Lorne Neudorf is one of 100 gay men who signed up to be a stem cell donor with Canadian Blood Services under the agency’s recently revised policy. (Dec. 7, 2009)

Gay men win stem cell fight

December 08, 2009

Emily Mathieu

Staff Reporter

Having lost a relative to Canada’s tainted blood scandal, Lorne Neudorf understands the importance of a safe blood supply. He hopes a recently revised Canadian Blood Services policy, allowing gay men to register to donate stem cells, will change how all blood and blood product donations are handled.

“We no longer have the justification to exclude an entire subset of the population based on the myth that by somehow excluding men who have sex with men we eliminate the chance of HIV/AIDS transmission in the blood supply,” said Neudorf, 27, who recently began the process of joining the network of potential stem cell donors.

In October, the CBS began allowing men who sleep with men to join their 250,000 strong Canadian donor pool for stem cell donations. In the past, that admission would be an immediate disqualifier, as it is for gay men who wish to give blood.

Jennifer Philippe, director of the CBS’s OneMatch Stem Cell and Marrow Network, said about 100 men who would have previously been rejected have registered.

“What other registries are doing is by defaulting and not allowing these valuable donors to join they are really limiting the options available to the patient,” said Philippe.

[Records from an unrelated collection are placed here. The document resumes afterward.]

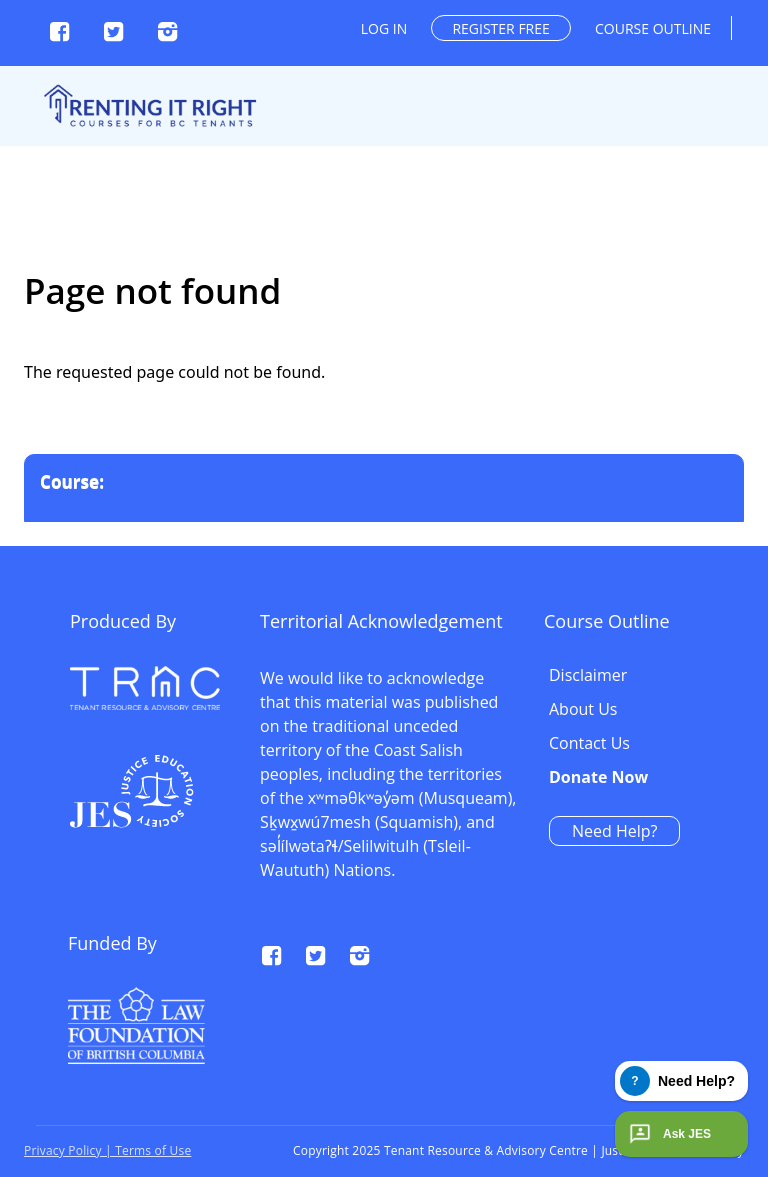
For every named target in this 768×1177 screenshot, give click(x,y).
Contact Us (589, 744)
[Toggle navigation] (740, 52)
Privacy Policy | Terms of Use (107, 1150)
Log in (384, 28)
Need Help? (614, 831)
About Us (583, 710)
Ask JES (668, 1134)
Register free (500, 28)
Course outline (653, 28)
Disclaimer (588, 676)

Blood tests are conducted to rule out HIV or any other infectious diseases, but Phillipe said that no screening test offers 100 per cent assurance. CBS does “testing that is down to the RNA level, so detection of a virus is very, very good.”

Neudorf, who filed a human rights complaint against the CBS when he was rejected for blood donation in British Columbia in 2006, said testing is so advanced that sexual orientation in and of itself is not a logical disqualifier for blood donation.

Neudorf calls the move a good start and said he understands the need to be thorough. A member of his extended family died after receiving tainted blood, one of tens of thousands who Canadians who contracted Hepatitis C and HIV through exposure to tainted blood and blood products in the 1980s.

Philippe said the rules were not changed sooner because prior to revised Health Canada guidelines, updated in 2008, the CBS’s only option was to apply the rules for blood donation for stem cell donors.

The new Health Canada guidelines apply to cells, tissues and organs, not blood or blood products.

Philippe said that matches are extremely difficult to find for the 800 Canadians waiting for a donor. Neudorf hopes the changes to stem cell donation will lead CBS to review how they deal with blood.

“We can’t base the criteria on these myths, we need to base it on scientific fact.”